L'an dernier, l'encours des crédits immobiliers a ainsi continué à gonfler pour culminer à 222 milliards d'euros fin septembre 2017, souligne la BNB. Les emprunts immobiliers représentant la majeure partie des dettes des ménages, leur taux d'endettement a par conséquent poursuivi sa progression à la hausse pour s'établir à 59,9 % du PIB, dépassant ainsi le niveau moyen d'endettement des ménages dans la zone euro (57,9 %).

La faiblesse des taux d'intérêt figure bien sûr parmi les éléments qui soutiennent cette demande pour la concrétisation de projets d'investissement immobilier (achat, rénovation). Bien qu'il se soit légèrement redressé par rapport au plancher atteint fin 2016, le taux moyen sur les nouveaux prêts hypothécaires d'une durée supérieure à 10 ans est resté très bas (2,07 %).

Confrontés depuis plusieurs années à des rendements exceptionnellement bas pour leur épargne, non seulement les Belges se sont tournés vers la brique, mais en plus, ils ont délaissé les actifs financiers sûrs tels que les obligations (principalement d'Etat), et cela au profit de placements plus risqués comme les fonds.
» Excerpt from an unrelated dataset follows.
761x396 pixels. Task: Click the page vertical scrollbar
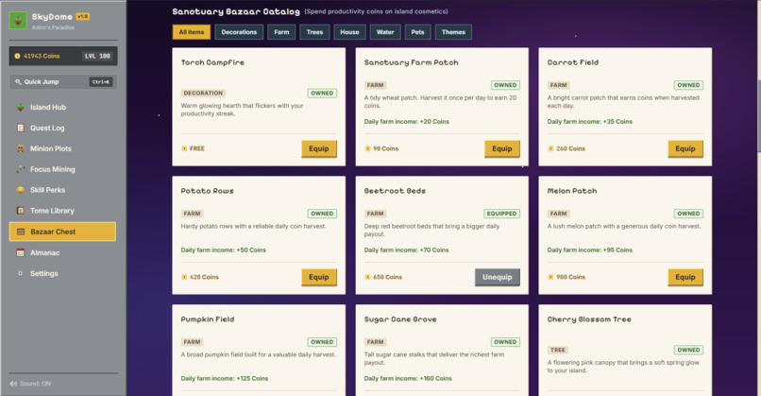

Selon la BNB, les modifications apportées à la taxation des revenus mobiliers (précompte relevé de 27 à 30 %, taxe sur les comptes-titres, etc.) ont également eu un impact sur le comportement des ménages belges en matière d'épargne. Cela étant, note encore en substance la BNB, aucune bulle immobilière incontrôlable ne semble se former à l'heure actuelle chez nous.

222 milliards d'euros

Le montant record de l'encours des crédits immobiliers souscrits par les Belges.